本研究利用離心模型試驗，探討於飽和砂土層中進行隧道掘進導致之地盤變位對隧道上方既存基樁之影響。以體積控制方式模擬土壤漏失量，分別探討（1）於固定土壤漏失量且改變基樁距隧道中心不同距離以及於隧道中心軸正上方，在不同土壤漏失量下，進行基樁載重試驗，以觀察地中應力場改變時基樁承載力的變化。（2）於鄰旁隧道以不同工作載重比且改變基樁距隧道中心不同距離，觀察通隧引致既存基樁之反應。
研究結果顯示，於新挖隧道正上方進行基樁載重試驗，在土壤漏失量為2%的時候，基樁承載力減少60%，其樁尖承載力減少95%。通隧引致鄰近基樁之荷重傳遞行為，會受到下列因素影響：（1）通隧引致隧道之土壤漏失量，（2）基樁距隧道中心軸之水平距離，（3）樁頭所含工作載重的大小。通隧引致隧道之土壤漏失量大小會影響樁身軸向力、樁身表皮摩擦力與樁頭沉陷量。當土壤漏失量開始產生時，樁身軸向力會因為樁尖點承力減小而隨著減少，使得樁身表面摩擦力逐漸發揮作用。隨著土壤漏失量增加，樁頭沉陷量也會逐漸增加。基樁距隧道中心軸之水平距離逐漸拉大，則樁身軸向力分布、樁身表面摩擦力的變化量與樁頭沉陷量會逐漸變小，當基樁距隧道中心軸之距離為10m時，則基樁受到的影響不大。於隧道中心軸正上方，在樁頂加載為工作載重比0.5時，樁尖與樁周的土壤會提供較大的阻抗，則土壤漏失量產生時該樁身表面摩擦力為正摩擦力，於樁頂加載為工作載重比0.3，則土壤漏失量產生時樁身表面摩擦力為負摩擦力。

A series of centrifuge model tests were performed to assess tunneling-induced ground deformations in sandy ground and their effects on adjacent pile foundations. Two topics have been investigated by modeling the ground loss with the way of volume control in this study. First of all, the pile loading test has been analyzed in the different conditions, including the ground loss and the distance between the pile and the tunnel center. Secondly, the load transfer mechanism of the piles has been analyzed in the different conditions, including ground losses, the load on the pile head, and the distance between the pile and the tunnel center.

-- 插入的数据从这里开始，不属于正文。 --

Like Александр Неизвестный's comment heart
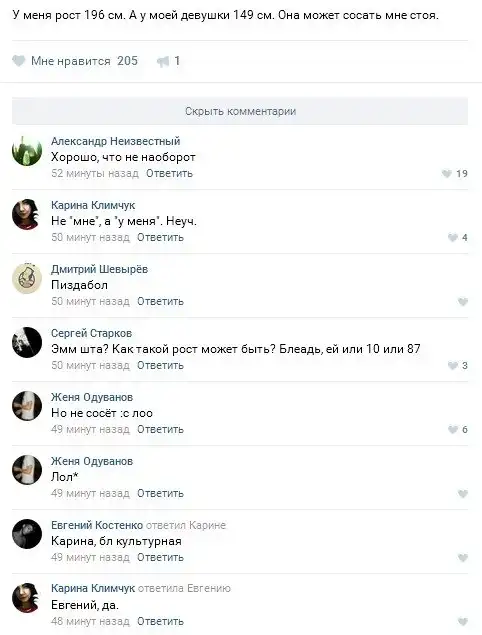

According to the result in the research, the loss of the ultimate bearing capacity and of the pile end bearing capacity were 60% and 95%, respectively. When the ground loss reached 2% during the pile loading test conducted above the tunnel center. Load transfer behaviors on a pile caused by adjacent tunneling mainly depended on the followed factors: (1) ground loss, (2) the horizontal distance between the pile and the tunnel center, (3)the axial load of the pile head. Ground loss caused by tunneling would affect the distribution of axial force, the skin friction on a pile, and the settlement of pile head. The distribution of axial force along a pile will decrease with decreasing pile point bearing capacity if the ground loss increased. The settlement of pile head will also increase with increasing the ground loss. The increase in the horizontal distance between the pile and the tunnel center will lead to the decrease in the settlement of pile head and the axial force and the skin friction on a pile. The tunneling will not affect the pile if the horizontal distance between the pile and the tunnel center was larger than 10m. When the working load ratio on pile head was 0.5, the soil around the pile will provide the resistance for the pile, and the skin friction along a pile was positive as ground loss occurred; however, that was negative under the condition of 0.3 of working load ratio on the pile.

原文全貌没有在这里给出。